All too often, students of urban demography report their findings impartially, as though millions of decisions about where to live arise from the alchemy of personal taste and market dynamics alone, unshaped by policy. In his review of Alan Ehrenhalt’s The Great Inversion [Issue #26], Ben Adler agrees with the author that former suburbanites’ growing preference for urban living bodes well for the future of our long-beleaguered cities. But where Ehrenhalt is neutral about the “moral” significance of our shifting metropolitan demographics, Adler embraces the change wholeheartedly, and proposes bolstering it with public policy intended to secure both urban quality and socioeconomic equity. Adler’s perspective is refreshing. Yet by sharing Ehrenhalt’s focus on big cities, and ignoring small-to-midsize ones, he forfeits the chance to amplify his policy prescriptions and our understanding of today’s fledgling urban sensibilities.

Anyone who has spent time combing the large metropolitan areas to which Ehrenhalt confines his study is aware of the “Great Inversion” he so ably describes: the scramble to meet youthful, affluent, and generally white market demand for center-city living; the suburbanization of the black middle class; and the settlement of low-income immigrant communities in first-ring suburbs, priced out of traditional gateway urban neighborhoods. These geo-demographic shifts, some ten years in the making, reflect a new preference for compact, transit-oriented, walkable urban living among the knowledge and “creative” classes in the so-called post-industrial economy.

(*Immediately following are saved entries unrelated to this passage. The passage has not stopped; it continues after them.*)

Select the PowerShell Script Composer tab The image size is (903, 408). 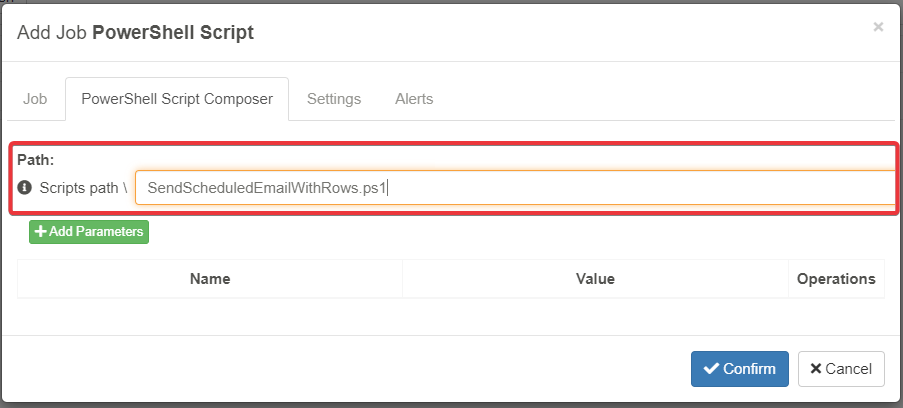[x=177, y=99]
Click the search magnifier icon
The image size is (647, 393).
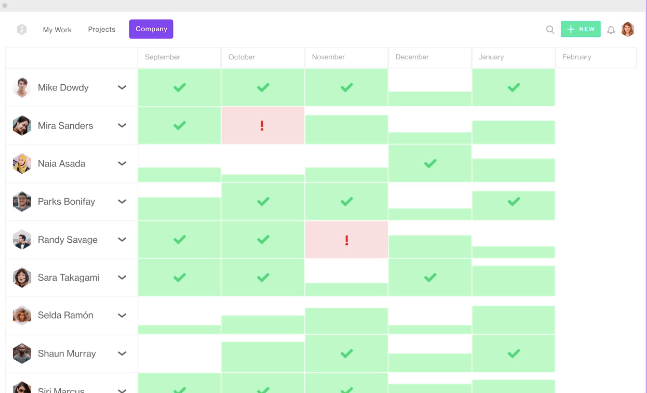[x=550, y=29]
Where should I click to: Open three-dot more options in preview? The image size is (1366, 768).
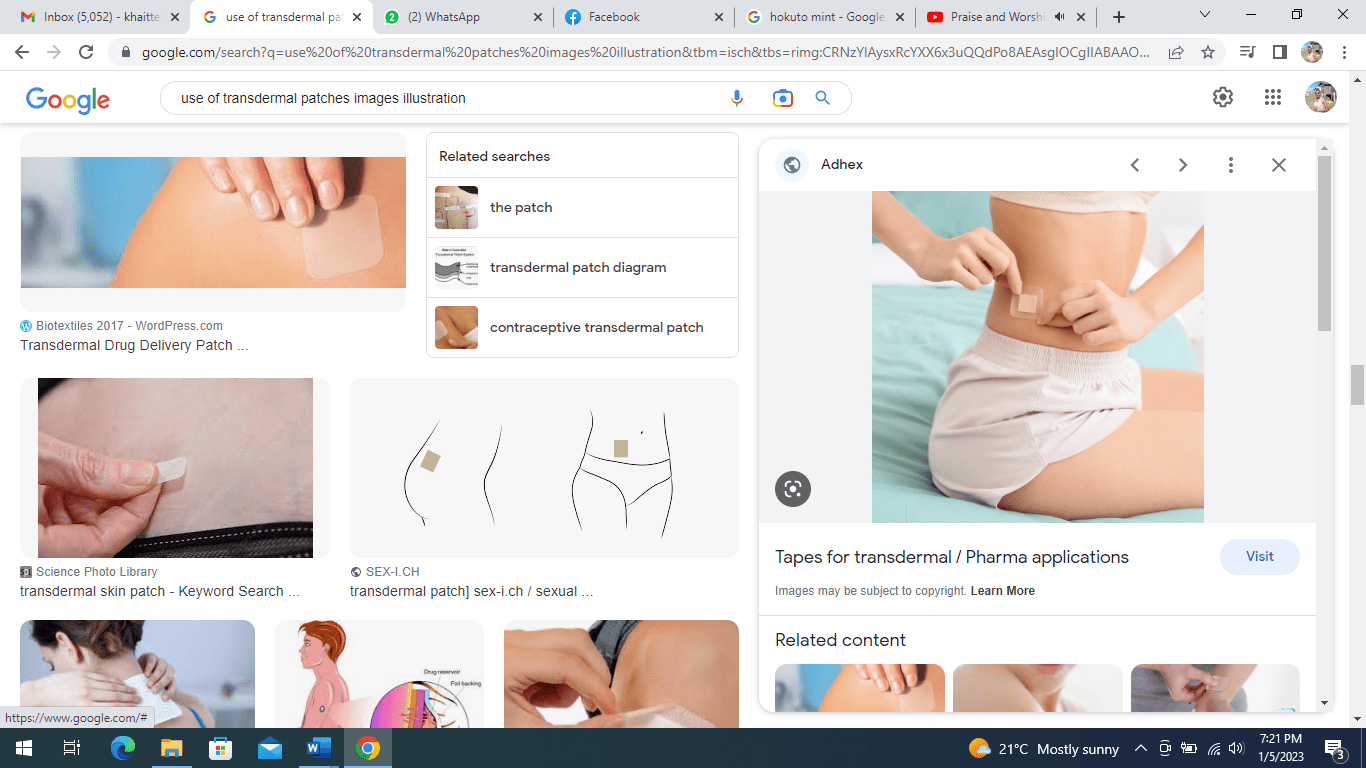tap(1231, 165)
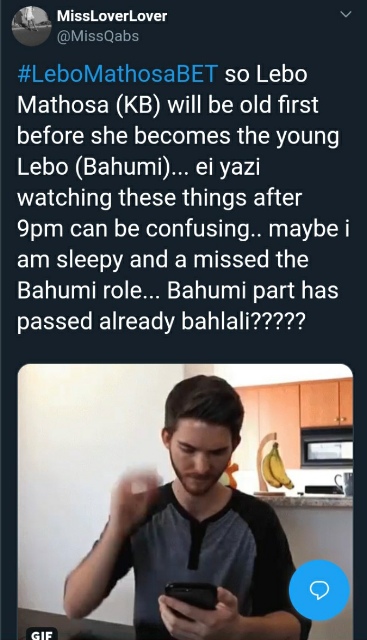Tap the phone shown in the GIF
The width and height of the screenshot is (367, 640).
point(191,597)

Even in the historically downtown-less cities of the Sun Belt and in suburbs strewn with dead malls, planners have been tasked with designing mixed-use residential-commercial corridors and town centers with Main Street aesthetics to accommodate this shift in taste. Meanwhile, leaving aside longstanding oases of affluence such as Brookline, Massachusetts, and Winnetka, Illinois, the suburbs (if not the exurbs) are growing down-market and unsafe—a reflection, perhaps, of worsening wage inequity and the evisceration of the American middle class. As this millennial-generation-fueled demographic inversion proceeds—and Ehrenhalt sees no reason to think it will not—the “future of the American city” will increasingly resemble the old cities of continental Europe, such as Paris and Vienna, where since the late nineteenth century affluent cosmopolitan elites have enjoyed the human-scaled public life of the boulevard and café, while low-paid immigrant service workers huddle in cheap suburban slums, commuting exhausting distances to their urban jobs.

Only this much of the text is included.